Saturday, May 16, 2015

A DEATH SENTENCE

 Two  weeks ago I stood next to a man who was sentenced to death.
Never did that before. Never want to do that again.

The circumstances of how that occurred are somewhat unique.
During the past two weeks friends in the courthouse who saw the picture of me next to the defendant and story in the Herald have been coming up to me offering words of condolences.

Nobody really understands the circumstances of how I found myself in court next to a defendant I had met only a few days before, acting as co-counsel as the court sentenced him to death  
The defendant was represented through trial, where he was found guilty, and through the penalty phase where the jury recommended death, by the Dade County Public Defender’s Office. After the penalty phase was concluded, a conflict developed and the Public Defenders had to withdraw. And when I use the term conflict, I am using it in the legal sense, not that the defendant was angry at his lawyers. He was not.
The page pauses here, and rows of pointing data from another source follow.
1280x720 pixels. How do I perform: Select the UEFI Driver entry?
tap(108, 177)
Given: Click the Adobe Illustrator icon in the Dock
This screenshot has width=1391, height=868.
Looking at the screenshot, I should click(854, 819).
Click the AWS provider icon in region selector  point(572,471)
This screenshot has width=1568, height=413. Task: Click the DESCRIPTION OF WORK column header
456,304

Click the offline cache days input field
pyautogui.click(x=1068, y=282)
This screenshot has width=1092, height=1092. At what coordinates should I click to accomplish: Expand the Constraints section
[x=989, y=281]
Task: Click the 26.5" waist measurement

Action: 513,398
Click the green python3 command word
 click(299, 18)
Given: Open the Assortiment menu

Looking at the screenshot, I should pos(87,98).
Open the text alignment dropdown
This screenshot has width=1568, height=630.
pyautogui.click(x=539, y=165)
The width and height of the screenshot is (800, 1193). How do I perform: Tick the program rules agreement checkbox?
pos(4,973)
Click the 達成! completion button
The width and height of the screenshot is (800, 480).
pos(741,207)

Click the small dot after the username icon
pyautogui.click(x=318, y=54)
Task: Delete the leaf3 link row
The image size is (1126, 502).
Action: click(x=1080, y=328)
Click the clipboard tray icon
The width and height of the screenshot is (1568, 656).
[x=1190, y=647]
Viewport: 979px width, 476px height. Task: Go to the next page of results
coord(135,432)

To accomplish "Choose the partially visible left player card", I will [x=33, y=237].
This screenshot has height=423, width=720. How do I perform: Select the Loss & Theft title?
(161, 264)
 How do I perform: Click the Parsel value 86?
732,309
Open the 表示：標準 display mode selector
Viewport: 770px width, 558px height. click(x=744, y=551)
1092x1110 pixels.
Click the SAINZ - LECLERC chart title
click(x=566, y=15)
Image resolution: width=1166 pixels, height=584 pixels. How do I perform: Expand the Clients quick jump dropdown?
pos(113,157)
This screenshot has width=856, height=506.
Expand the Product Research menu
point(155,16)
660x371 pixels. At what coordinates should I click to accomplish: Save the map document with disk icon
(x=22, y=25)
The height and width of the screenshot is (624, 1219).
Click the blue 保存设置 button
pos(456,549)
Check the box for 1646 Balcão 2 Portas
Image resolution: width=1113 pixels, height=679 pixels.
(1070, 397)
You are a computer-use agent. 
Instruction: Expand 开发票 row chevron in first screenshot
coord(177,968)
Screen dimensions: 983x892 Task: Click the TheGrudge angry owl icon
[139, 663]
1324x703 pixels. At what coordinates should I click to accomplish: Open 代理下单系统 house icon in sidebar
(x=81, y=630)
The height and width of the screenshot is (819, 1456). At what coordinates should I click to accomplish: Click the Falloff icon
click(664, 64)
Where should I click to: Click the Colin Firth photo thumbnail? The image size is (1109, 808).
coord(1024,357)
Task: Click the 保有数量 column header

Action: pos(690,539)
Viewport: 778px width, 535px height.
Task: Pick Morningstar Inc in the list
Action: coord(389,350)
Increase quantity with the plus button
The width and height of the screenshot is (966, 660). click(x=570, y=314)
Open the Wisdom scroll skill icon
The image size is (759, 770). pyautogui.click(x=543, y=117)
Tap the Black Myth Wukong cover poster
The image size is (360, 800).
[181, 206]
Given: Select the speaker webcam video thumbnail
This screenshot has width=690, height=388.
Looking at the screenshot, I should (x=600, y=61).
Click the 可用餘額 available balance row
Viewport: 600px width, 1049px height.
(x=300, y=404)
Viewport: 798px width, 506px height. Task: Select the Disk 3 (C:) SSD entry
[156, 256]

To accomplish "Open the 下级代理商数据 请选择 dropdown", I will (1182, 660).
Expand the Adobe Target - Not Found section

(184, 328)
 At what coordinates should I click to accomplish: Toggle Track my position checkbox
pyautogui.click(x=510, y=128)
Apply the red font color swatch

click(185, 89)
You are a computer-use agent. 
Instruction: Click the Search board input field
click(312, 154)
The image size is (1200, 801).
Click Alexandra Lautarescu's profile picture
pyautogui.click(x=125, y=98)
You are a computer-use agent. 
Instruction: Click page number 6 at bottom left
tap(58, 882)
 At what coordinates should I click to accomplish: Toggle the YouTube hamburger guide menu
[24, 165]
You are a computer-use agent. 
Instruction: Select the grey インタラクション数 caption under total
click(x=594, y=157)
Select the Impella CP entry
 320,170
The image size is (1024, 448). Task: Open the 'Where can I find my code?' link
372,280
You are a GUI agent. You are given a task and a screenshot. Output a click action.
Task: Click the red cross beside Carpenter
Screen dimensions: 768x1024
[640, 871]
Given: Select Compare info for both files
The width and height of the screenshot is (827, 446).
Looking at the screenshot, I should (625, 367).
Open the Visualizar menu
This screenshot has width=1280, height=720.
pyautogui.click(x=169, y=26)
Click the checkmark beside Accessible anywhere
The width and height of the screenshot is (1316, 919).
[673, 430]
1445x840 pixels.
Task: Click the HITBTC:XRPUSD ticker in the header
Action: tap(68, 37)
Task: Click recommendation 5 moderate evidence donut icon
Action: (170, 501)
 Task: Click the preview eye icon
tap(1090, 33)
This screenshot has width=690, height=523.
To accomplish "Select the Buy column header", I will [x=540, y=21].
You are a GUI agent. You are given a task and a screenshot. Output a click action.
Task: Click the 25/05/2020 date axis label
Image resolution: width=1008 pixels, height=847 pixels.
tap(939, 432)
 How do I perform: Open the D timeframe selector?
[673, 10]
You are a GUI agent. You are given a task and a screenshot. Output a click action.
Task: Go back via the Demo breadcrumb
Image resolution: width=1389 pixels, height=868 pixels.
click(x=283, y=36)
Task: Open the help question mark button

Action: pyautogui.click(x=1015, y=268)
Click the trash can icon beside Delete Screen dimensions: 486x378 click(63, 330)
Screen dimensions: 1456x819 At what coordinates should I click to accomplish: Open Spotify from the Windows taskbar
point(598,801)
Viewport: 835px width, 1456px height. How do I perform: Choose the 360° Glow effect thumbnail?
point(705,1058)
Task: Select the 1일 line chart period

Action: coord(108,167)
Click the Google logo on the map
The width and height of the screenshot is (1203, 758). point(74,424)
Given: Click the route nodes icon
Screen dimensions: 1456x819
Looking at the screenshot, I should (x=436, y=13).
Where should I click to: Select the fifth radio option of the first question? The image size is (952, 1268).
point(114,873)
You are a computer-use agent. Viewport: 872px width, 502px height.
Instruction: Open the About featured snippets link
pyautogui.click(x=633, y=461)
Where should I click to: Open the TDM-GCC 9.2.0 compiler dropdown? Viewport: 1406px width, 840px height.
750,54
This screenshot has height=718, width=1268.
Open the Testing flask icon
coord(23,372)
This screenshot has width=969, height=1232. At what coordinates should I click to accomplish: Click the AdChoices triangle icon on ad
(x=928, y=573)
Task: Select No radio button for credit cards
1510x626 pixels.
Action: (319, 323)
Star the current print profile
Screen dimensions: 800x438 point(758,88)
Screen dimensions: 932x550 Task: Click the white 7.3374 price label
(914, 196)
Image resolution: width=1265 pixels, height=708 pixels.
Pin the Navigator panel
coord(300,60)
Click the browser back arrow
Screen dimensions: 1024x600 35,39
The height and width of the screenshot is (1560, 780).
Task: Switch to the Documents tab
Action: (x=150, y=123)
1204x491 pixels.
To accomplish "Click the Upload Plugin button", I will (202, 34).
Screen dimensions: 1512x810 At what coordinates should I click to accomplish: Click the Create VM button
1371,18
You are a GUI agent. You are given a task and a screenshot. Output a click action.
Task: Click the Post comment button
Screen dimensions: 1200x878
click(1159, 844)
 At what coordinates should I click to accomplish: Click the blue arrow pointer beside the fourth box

So the court appointed my trial partner Kellie Peterson and myself to essentially stand next to the defendant while the court handed down the sentence.If you know Kellie and if you know me, you know we were not going to just stand idly by. We filed what motions we could to stop the process, primarily relying on the fact that the United States Supreme Court is going to decide next October if Florida’s death penalty sentencing scheme, which allows for a non-unanimous jury to make a recommendation of death, is constitutional ( it is not constitutional-  a subject for another blog post, and  if Justice Scalia happens to read this, I will get that one up soon. Promise.)

So there Kellie and I stood as the trial judge went through the litany of very difficult facts of the murder in this case.  But I wasn’t standing right next to the defendant. Edith Georgi, who was the defendant’s lawyer through the trial and for the last several years stood next to her former client. She couldn’t technically represent him anymore, but she was there.

For those of you who don’t know Edith Georgi, let me make it simple- she is as fine a death penalty defender as there is in the United States. Period. She kicked my ass in a murder case when I was a prosecutor many years ago (I often wonder if she remembers that. I do. )

As the judge went through the specific acts,  she included in her sentencing order a fairly stirring and stinging  denouncement of the defendant's acts, Edith was there rubbing her former client’s back, whispering in his ear to be strong, and being as compassionate as a person-lawyer  can be.

I can’t get this scene out of my mind. The judge intoning the very horrible acts the defendant was convicted of committing, and Edith touching him and telling him to be strong and that it was going to be okay.

When the judge, in a biting comment, mentioned that the defendant had been a very religious person, leading bible classes in jail, and then said “but you forgot the commandant ‘Thou Shall Not Kill’ ”, I could feel the judge’s eyes burning into my client. I leaned over to Edith and whispered “She’s wrong. The sixth commandment says ‘Thou shall not commit murder’. The bible is full of instructions to kill.”   I briefly considered objecting, before deciding that in this instance discretion was the better part of valor considering that the defendant had in fact been convicted of murder. The death-sentence train was roaring down the track we were tied to. I could see it’s malevolent lights in the distance, growing stronger with each sentence of the judge’s order.

It’s easy to be compassionate to the most vulnerable amongst us- the homeless family, the sick child, an accident victim.  But how much harder is it to show human compassion towards someone who by all rights doesn’t deserve it?

But what Edith and Kellie and I know from a lifetime spent in these types of cases is that beneath the tattooed, hulking, frightening exterior of this convicted killer is a human being, who was once an innocent child, and who somewhere, in someway, went terribly wrong.

As Jesus said: “love the sinner, not the sin.”

Bless you Edith for those simple acts of compassion. I know they meant a lot to your client.

There is nothing heroic in defending the un-defendable. I reject that notion that some of my fellow criminal defense attorneys often wrap themselves in as they commiserate their losses. Quite frankly, it stinks. It’s awful. It wakes me up in the middle of the night and I stare at the ceiling in the darkness thinking sometimes of my client’s victims. Other times I wonder where my client went wrong- what moment in their life turned them from a normal human being who values life, into someone who committed a horrible crime?  And then invariably the questions about myself. Why am I representing them? Why don’t I just devote my trial skills to suing insurance companies? I could make a lot more money.


Each of us in this field has our own reasons for why we do what we do. I won’t speak for my colleagues. But in that windowless courtroom a few weeks ago, when I saw true humanity- a simple act of kindness by Edith Georgi, a remarkable lawyer and human being, I knew, despite all the pain, the impossible cases, the continuing stream of motions filed and denied,  that I am doing what I am best able to do. I am using whatever talents the good lord gave me, in the best way possible. And for now, (until my books get published ) that will have to be enough.

1 comment:

  1. How do you defend a murderer? Did you know he did it?